■ Problem statement
Repeat verbatim the lines of the data below, beginning with the line containing "Where should I click to: Click the 貨品" and continuing to the end.

■ Records supplied

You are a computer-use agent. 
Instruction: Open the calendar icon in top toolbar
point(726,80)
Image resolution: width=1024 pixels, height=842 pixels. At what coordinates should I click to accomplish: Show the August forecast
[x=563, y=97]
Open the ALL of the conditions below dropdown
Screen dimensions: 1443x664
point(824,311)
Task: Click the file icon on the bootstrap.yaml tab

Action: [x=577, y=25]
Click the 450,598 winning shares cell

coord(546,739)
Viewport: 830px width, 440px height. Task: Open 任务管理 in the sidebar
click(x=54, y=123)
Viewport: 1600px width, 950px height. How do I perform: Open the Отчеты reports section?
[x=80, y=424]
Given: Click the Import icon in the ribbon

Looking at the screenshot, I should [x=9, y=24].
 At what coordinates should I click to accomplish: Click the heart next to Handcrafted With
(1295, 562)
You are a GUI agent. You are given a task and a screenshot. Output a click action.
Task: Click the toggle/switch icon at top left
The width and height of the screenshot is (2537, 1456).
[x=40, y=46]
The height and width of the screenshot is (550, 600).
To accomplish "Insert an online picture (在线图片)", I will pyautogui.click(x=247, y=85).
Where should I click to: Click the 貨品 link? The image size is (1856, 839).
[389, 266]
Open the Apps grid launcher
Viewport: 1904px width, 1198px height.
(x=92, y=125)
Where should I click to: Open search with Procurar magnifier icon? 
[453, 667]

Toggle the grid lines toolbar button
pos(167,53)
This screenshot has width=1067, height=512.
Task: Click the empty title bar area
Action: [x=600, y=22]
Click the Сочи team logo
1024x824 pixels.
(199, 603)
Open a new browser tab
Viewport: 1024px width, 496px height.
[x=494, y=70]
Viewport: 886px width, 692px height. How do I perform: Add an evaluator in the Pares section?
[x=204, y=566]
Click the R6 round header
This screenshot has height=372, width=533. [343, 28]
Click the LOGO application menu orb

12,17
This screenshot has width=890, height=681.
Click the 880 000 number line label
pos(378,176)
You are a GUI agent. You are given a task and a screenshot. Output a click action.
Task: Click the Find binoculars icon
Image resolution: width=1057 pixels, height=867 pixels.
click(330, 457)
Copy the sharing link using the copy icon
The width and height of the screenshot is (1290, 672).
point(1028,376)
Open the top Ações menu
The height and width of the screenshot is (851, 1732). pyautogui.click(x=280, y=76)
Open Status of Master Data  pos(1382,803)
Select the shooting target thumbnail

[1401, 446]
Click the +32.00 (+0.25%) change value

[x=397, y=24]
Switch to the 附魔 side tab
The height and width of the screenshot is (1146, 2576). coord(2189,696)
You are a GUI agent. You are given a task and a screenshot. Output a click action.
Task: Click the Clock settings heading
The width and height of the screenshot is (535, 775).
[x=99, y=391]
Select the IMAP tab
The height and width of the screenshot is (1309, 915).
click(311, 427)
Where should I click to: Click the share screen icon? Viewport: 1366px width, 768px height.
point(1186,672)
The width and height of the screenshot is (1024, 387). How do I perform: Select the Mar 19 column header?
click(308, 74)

■ Solution below
Where should I click to: Click the 貨品 link? The image size is (1856, 839).
[389, 266]
Open the Apps grid launcher
Viewport: 1904px width, 1198px height.
(x=92, y=125)
Where should I click to: Open search with Procurar magnifier icon? 
[453, 667]

Toggle the grid lines toolbar button
pos(167,53)
This screenshot has width=1067, height=512.
Task: Click the empty title bar area
Action: [x=600, y=22]
Click the Сочи team logo
1024x824 pixels.
(199, 603)
Open a new browser tab
Viewport: 1024px width, 496px height.
[x=494, y=70]
Viewport: 886px width, 692px height. How do I perform: Add an evaluator in the Pares section?
[x=204, y=566]
Click the R6 round header
This screenshot has height=372, width=533. [343, 28]
Click the LOGO application menu orb

12,17
This screenshot has width=890, height=681.
Click the 880 000 number line label
pos(378,176)
You are a GUI agent. You are given a task and a screenshot. Output a click action.
Task: Click the Find binoculars icon
Image resolution: width=1057 pixels, height=867 pixels.
click(330, 457)
Copy the sharing link using the copy icon
The width and height of the screenshot is (1290, 672).
point(1028,376)
Open the top Ações menu
The height and width of the screenshot is (851, 1732). pyautogui.click(x=280, y=76)
Open Status of Master Data  pos(1382,803)
Select the shooting target thumbnail

[1401, 446]
Click the +32.00 (+0.25%) change value

[x=397, y=24]
Switch to the 附魔 side tab
The height and width of the screenshot is (1146, 2576). coord(2189,696)
You are a GUI agent. You are given a task and a screenshot. Output a click action.
Task: Click the Clock settings heading
The width and height of the screenshot is (535, 775).
[x=99, y=391]
Select the IMAP tab
The height and width of the screenshot is (1309, 915).
click(311, 427)
Where should I click to: Click the share screen icon? Viewport: 1366px width, 768px height.
point(1186,672)
The width and height of the screenshot is (1024, 387). How do I perform: Select the Mar 19 column header?
click(308, 74)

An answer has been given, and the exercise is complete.